Yes. Go to the Harvard Pilgrim site and its blog 'Let's Talk Health Care'. 6/22/09 is the date of the posting. In the longer term, my projection is that this problem gets worse and not better without a change in the rules. People are smart --- they will figure this out.
Robert, have you actually looked at what Gasman regards as the health-care policy equivalent of charisma? It would be a re-jiggering of a Medicare payments-setting commission. Why anyone thinks that putting it into the executive branch would insulate it from lobbying pressures is a mystery. And even if that were the case, what about the non-Medicare population?
The whole commission idea is torpedoed as a sensible construct, anyway, by a bit of wisdom served up best by Thomas Sowell:
"Many economic issues are complex, but sometimes a single fact will tell you all you need to know. When you know that central planners in the Soviet Union had to set 24 million prices -- and keep adjusting them, relative to one another, as conditions changed -- you realize that central planning did not just happen to fail. It had no chance of succeeding from the outset. It is a wholly different ball game when hundreds of millions of people individually keep track of the relatively few prices they need to know for their own decision making in a market economy."
Sowell was talking about the Soviets' command economy, but it's clear that the health-care portion of our economy is about the same size as the Soviet economy at its apex, so what Sowell wrote is relevant here, too.
One to often ignored provision of the health plan out of the Senate Finance Committee is the actuarial value mandate of "Qualified Health Plans". This alone, I feel, would do more to drive up coverage cost than any other. It did in Massachusetts!
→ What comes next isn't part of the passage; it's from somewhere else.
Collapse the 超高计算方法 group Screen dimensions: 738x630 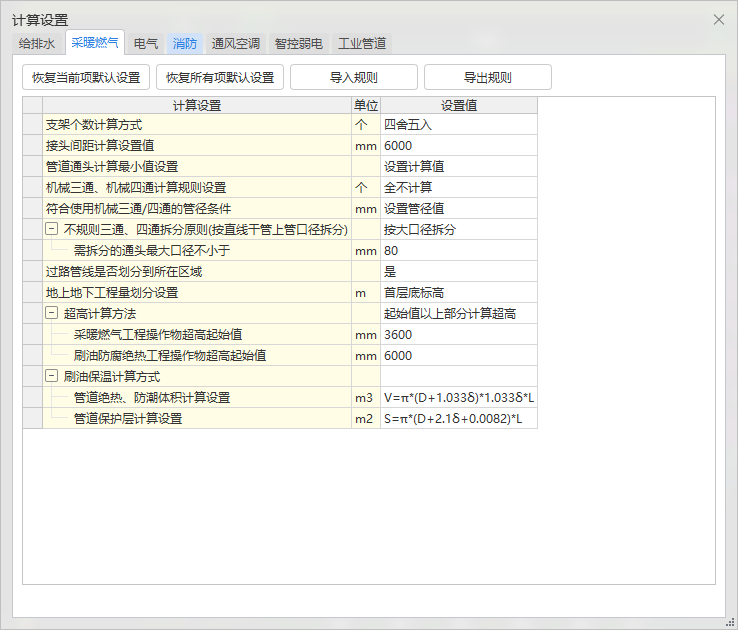coord(51,314)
I worry most that all the discussion centers on insurance rather than care. I also think the debate focuses too much on prepaid health care instead of health insurance. The American people deserve real reform not more federal mandates.
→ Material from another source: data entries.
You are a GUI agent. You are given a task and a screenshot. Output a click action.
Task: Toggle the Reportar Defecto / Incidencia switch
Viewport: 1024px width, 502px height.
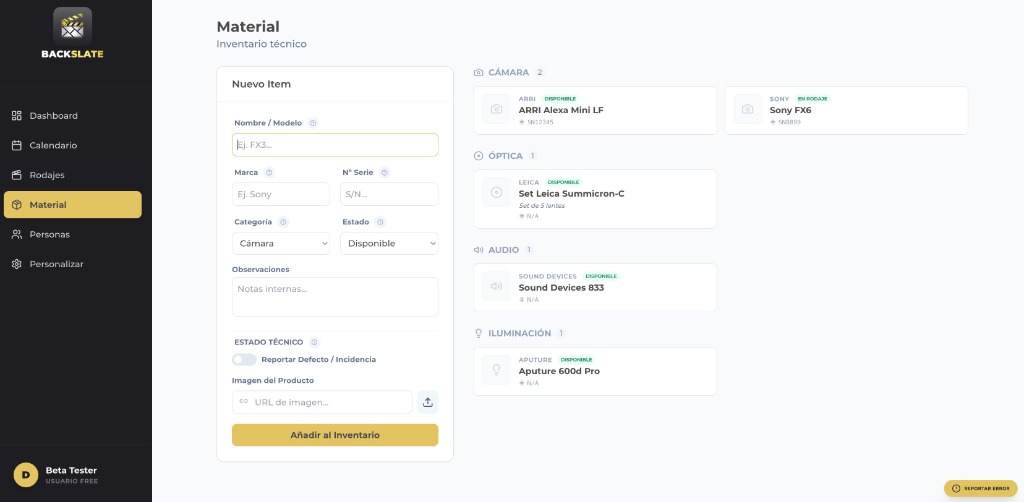pos(244,359)
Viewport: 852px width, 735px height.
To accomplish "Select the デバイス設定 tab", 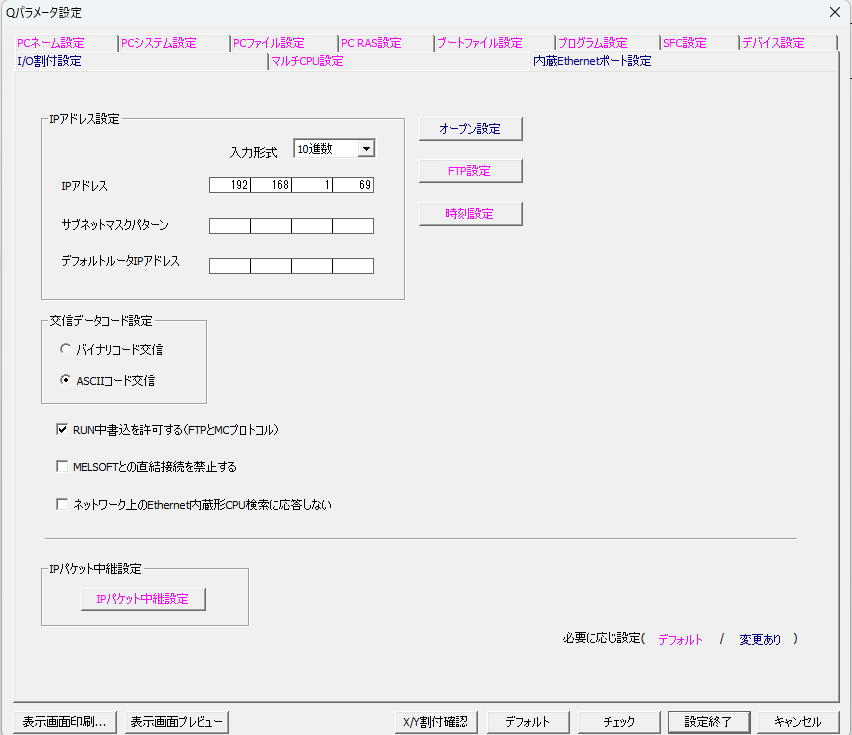I will point(772,43).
Congress should create a bill to repeal the McCarran-Ferguson Act of 1945 and replace it with federal regulation that culls the best from California and New York rules to enable health care offerings across state lines. There would certainly be a ready pool of regulators available from redundant state agencies. This regulation should require guarantors (insurance companies) to identify their subscribers and their subscribers' annual cost to the IRS so that tax credits could be automatic.
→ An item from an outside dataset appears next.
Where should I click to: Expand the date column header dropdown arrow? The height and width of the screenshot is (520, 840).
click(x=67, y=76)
In a separate bill federal legislation should create a health care exchange, Massachusetts or Vermont style. Such an exchange should allow guarantors to offer plans having no federal mandates beyond guaranteed coverage the insurance industry already agreed. There should be no mandates on premiums, deductible amounts, co-pay amounts, coverage limits, types of coverage, covered services, ... Instead, Health and Human Services would evaluate each plan offered listing in summary all benefits and all costs with an easy 800 number for those who struggle to comprehend. Insurance regulators would also compare plans offering their HHS "Regulator's Choice" awards to the best offerings. I believe the insurance industry would eagerly compete as they do for Medicare part ‘C’ and part ‘D’.
In another bill Congress should eliminate the income tax deduction for business sponsored health plans. The bill should introduce a new FICA payroll tax program levying 4% of income up to $2000 total tax that could be payable to any recognized health care plan chosen by the individual. Additionally, Congress should offer a refundable tax credit (over and above the new FICA levy) for expenses paid to any recognized health care plan. And, most of all, Congress should expand health savings accounts to everyone administered by any qualified retirement account administrator.
I think those bills would bring competition back into the health care marketplace lowering costs across the nation. It seems evidently true for Medicare part 'C' and part 'D'. Congress could take a year or more to examine the structure of subsidies enabling those in the second and third quintile of income purchase a health plan within their budget. The first quintile of income is covered by Medicaid. The fourth and fifth quintile of income represents professionals of which I am one.